Stored items:
_ _ _ _
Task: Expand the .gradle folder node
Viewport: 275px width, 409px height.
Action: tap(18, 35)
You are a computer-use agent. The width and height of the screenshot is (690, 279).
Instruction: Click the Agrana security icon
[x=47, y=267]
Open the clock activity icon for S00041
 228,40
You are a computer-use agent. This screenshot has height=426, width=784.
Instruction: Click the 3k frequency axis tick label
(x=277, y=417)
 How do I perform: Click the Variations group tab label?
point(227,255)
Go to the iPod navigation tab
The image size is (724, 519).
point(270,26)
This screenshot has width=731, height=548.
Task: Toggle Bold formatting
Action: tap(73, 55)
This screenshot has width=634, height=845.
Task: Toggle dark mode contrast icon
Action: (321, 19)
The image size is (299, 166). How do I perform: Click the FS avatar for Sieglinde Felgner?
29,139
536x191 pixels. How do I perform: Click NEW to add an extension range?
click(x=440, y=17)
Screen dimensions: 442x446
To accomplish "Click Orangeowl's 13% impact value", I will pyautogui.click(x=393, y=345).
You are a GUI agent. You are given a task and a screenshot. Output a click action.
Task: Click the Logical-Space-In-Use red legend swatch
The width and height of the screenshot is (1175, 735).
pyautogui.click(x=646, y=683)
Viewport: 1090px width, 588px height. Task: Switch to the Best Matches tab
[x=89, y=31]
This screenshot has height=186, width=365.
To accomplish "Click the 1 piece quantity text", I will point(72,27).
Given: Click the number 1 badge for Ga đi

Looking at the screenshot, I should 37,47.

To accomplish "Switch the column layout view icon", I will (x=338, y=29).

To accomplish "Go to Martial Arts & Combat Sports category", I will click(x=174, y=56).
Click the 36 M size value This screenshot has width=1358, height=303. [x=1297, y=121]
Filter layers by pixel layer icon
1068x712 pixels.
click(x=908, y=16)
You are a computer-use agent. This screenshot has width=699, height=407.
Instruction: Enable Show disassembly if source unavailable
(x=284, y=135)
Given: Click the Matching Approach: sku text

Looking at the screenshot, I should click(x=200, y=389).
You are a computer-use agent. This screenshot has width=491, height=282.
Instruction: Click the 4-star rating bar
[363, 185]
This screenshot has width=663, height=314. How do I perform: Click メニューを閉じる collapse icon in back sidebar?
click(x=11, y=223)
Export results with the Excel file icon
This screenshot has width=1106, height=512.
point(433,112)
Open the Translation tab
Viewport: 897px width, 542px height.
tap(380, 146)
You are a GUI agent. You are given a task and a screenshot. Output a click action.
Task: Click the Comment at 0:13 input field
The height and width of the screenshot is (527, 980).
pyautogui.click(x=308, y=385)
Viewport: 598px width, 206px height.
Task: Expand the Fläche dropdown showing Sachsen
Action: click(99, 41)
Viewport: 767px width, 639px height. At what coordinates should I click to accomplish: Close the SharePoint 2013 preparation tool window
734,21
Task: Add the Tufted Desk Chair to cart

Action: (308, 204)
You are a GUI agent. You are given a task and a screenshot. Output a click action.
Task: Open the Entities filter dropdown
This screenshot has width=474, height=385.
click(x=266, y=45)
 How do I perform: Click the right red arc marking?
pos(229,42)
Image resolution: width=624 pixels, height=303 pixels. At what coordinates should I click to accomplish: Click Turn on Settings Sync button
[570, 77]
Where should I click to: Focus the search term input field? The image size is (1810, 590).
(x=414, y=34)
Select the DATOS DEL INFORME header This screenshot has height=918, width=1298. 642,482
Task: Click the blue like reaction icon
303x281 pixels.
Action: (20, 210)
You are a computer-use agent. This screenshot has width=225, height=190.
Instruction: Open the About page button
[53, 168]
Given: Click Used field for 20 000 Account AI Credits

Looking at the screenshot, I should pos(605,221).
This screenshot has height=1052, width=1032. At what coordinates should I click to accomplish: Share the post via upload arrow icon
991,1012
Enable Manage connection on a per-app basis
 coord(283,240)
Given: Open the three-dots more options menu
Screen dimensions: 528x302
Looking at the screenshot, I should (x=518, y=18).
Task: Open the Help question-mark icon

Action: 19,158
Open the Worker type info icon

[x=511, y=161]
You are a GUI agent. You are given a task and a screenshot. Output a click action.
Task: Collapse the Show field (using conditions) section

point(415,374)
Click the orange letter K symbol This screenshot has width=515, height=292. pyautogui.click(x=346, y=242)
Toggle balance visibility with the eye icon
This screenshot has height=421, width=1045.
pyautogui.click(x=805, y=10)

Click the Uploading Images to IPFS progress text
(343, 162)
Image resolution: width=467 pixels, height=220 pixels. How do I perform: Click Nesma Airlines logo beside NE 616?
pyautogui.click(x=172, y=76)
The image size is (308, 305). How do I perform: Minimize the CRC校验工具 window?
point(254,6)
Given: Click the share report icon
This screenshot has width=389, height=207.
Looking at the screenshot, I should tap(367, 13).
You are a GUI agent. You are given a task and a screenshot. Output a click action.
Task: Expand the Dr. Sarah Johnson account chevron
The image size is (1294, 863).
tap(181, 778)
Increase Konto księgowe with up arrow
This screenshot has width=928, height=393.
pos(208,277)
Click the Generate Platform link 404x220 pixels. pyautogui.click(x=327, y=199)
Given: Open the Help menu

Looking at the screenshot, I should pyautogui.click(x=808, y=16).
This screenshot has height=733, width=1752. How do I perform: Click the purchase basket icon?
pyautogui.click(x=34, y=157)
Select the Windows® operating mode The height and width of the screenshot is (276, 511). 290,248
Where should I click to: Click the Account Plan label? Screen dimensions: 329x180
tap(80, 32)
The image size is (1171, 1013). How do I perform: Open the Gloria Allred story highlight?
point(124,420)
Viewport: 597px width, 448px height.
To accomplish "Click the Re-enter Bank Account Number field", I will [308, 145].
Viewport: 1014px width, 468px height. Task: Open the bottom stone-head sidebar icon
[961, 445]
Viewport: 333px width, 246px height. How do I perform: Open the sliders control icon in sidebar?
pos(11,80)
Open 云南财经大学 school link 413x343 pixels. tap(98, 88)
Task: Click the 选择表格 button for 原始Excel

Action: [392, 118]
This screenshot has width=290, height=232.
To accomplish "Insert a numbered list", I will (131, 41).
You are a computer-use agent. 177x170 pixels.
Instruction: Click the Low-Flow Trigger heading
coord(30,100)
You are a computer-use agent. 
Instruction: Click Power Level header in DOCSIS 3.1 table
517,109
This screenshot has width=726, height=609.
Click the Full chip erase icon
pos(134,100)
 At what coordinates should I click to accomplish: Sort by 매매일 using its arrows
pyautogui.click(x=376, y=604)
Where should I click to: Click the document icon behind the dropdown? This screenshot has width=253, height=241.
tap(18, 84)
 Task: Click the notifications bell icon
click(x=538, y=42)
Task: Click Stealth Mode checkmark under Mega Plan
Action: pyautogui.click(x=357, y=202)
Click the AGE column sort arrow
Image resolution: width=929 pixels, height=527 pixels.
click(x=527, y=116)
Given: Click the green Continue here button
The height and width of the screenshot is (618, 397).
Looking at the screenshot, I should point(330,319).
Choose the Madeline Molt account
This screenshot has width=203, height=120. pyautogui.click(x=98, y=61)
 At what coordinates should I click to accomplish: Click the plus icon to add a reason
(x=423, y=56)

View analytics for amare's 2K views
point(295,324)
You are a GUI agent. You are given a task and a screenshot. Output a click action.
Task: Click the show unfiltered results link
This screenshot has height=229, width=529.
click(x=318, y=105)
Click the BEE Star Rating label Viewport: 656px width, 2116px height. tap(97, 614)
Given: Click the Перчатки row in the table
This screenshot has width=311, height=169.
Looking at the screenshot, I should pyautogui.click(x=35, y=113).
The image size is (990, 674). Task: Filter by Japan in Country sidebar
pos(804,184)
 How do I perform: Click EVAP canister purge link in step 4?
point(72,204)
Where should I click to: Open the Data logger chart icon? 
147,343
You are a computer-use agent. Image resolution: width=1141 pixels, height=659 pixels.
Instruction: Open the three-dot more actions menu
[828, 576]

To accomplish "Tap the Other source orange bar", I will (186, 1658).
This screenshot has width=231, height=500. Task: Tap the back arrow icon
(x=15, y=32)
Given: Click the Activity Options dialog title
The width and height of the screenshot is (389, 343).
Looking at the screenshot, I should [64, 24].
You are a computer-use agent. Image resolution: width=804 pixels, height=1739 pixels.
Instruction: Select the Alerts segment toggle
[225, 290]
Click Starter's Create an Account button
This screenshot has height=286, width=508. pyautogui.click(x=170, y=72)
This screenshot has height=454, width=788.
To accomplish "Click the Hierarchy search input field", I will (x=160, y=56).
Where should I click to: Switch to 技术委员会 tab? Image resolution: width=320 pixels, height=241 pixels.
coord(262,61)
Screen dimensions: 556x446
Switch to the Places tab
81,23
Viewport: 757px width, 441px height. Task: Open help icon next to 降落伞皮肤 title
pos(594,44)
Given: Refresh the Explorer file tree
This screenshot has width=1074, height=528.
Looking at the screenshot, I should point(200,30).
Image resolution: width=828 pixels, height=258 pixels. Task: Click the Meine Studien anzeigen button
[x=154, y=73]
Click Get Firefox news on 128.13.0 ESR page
_ _ _ _
Work task - As listed above, the lines from the line with "Click the Full chip erase icon" to the line with "Click the AGE column sort arrow" are to be echoed exactly, with both ends included and nothing added.

Result for this exercise -
Click the Full chip erase icon
pos(134,100)
 At what coordinates should I click to accomplish: Sort by 매매일 using its arrows
pyautogui.click(x=376, y=604)
Where should I click to: Click the document icon behind the dropdown? This screenshot has width=253, height=241.
tap(18, 84)
 Task: Click the notifications bell icon
click(x=538, y=42)
Task: Click Stealth Mode checkmark under Mega Plan
Action: pyautogui.click(x=357, y=202)
Click the AGE column sort arrow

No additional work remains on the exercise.